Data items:
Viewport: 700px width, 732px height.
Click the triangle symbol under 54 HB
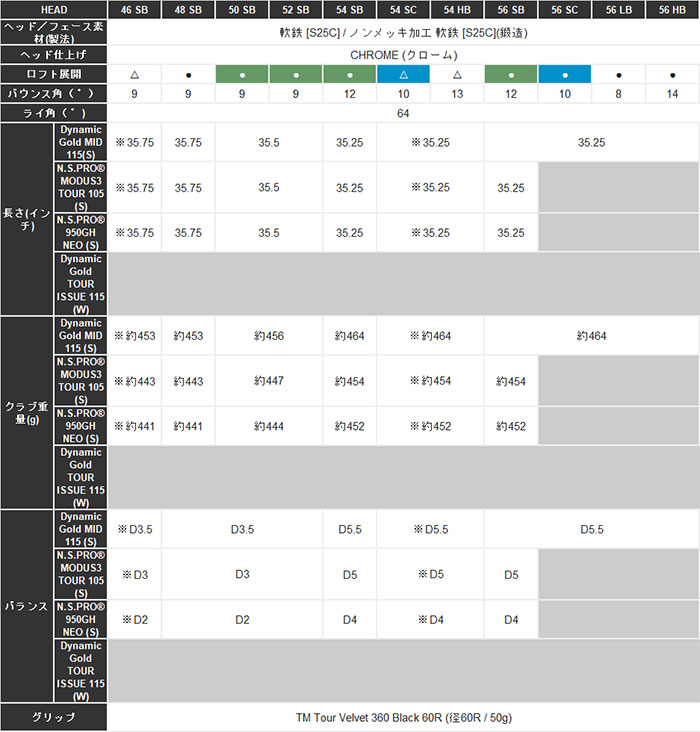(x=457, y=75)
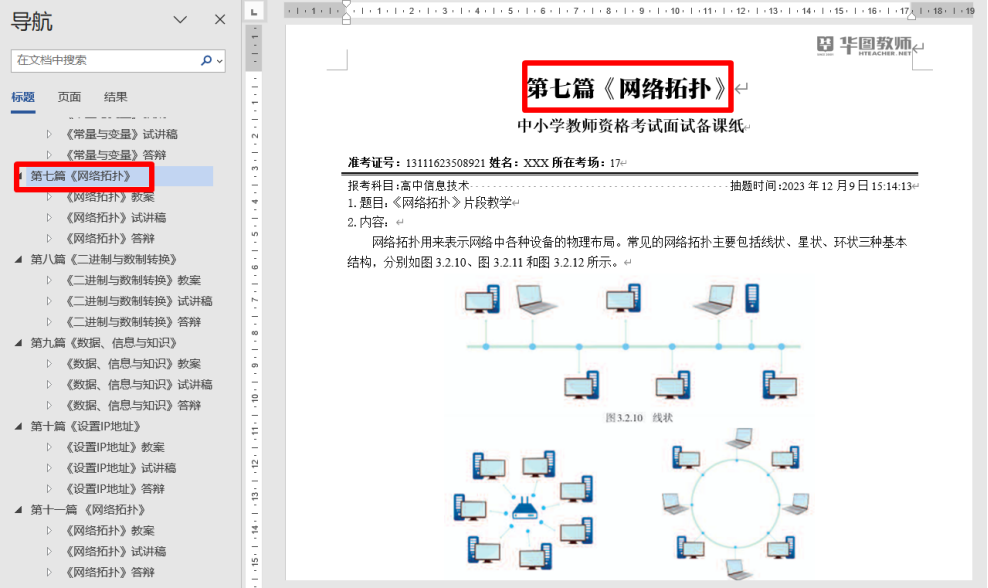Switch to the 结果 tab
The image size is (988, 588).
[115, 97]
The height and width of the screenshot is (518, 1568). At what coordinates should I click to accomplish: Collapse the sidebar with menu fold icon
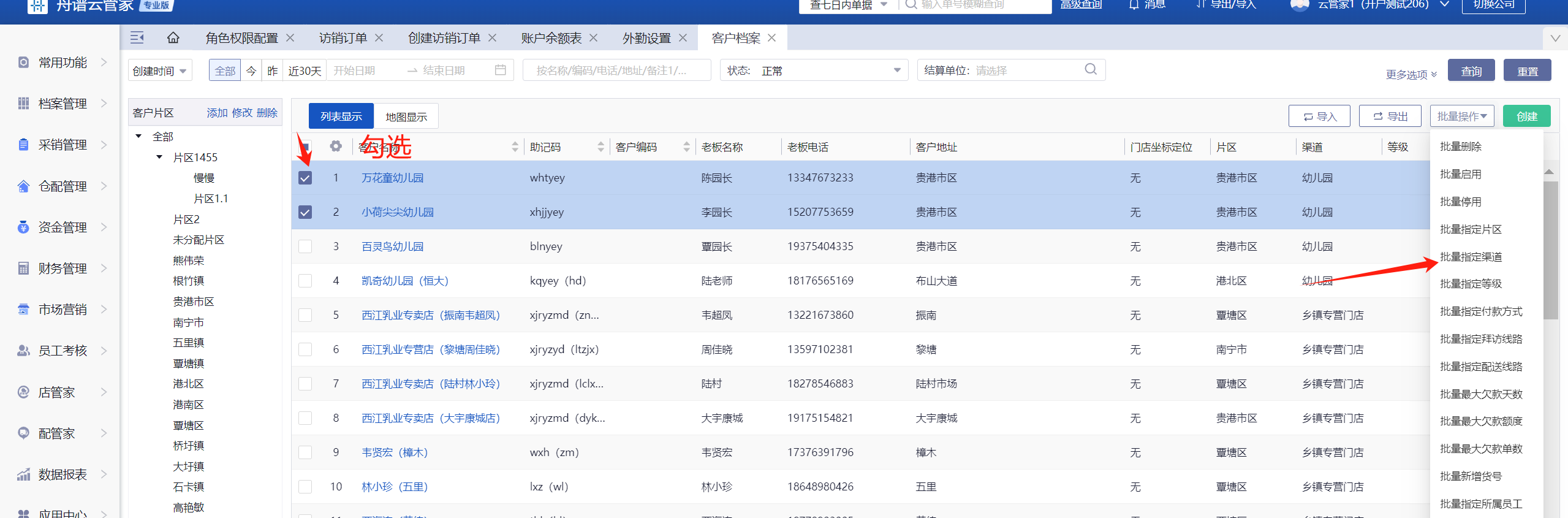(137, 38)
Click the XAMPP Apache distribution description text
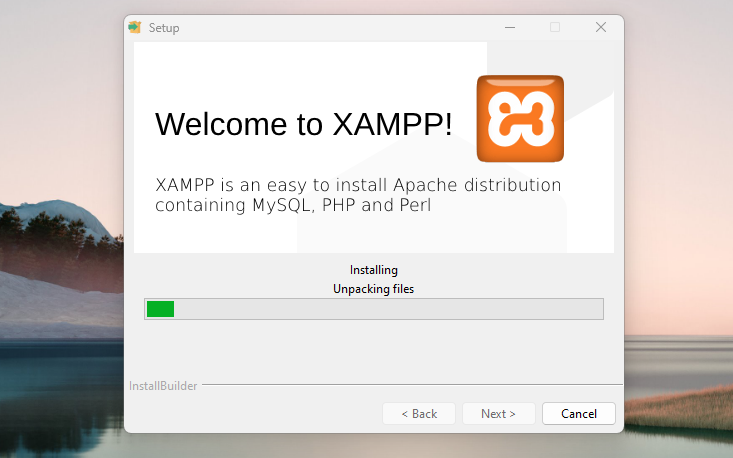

Directions:
Only the lines from the line with "Click the triangle symbol under 54 HB" through the closing line of the data, both included, should be set down, exactly as written and without pictures.

Answer box:
Click the triangle symbol under 54 HB
(x=457, y=75)
Switch to the 结果 tab
The image size is (988, 588).
[115, 97]
The height and width of the screenshot is (518, 1568). At what coordinates should I click to accomplish: Collapse the sidebar with menu fold icon
(137, 38)
Click the XAMPP Apache distribution description text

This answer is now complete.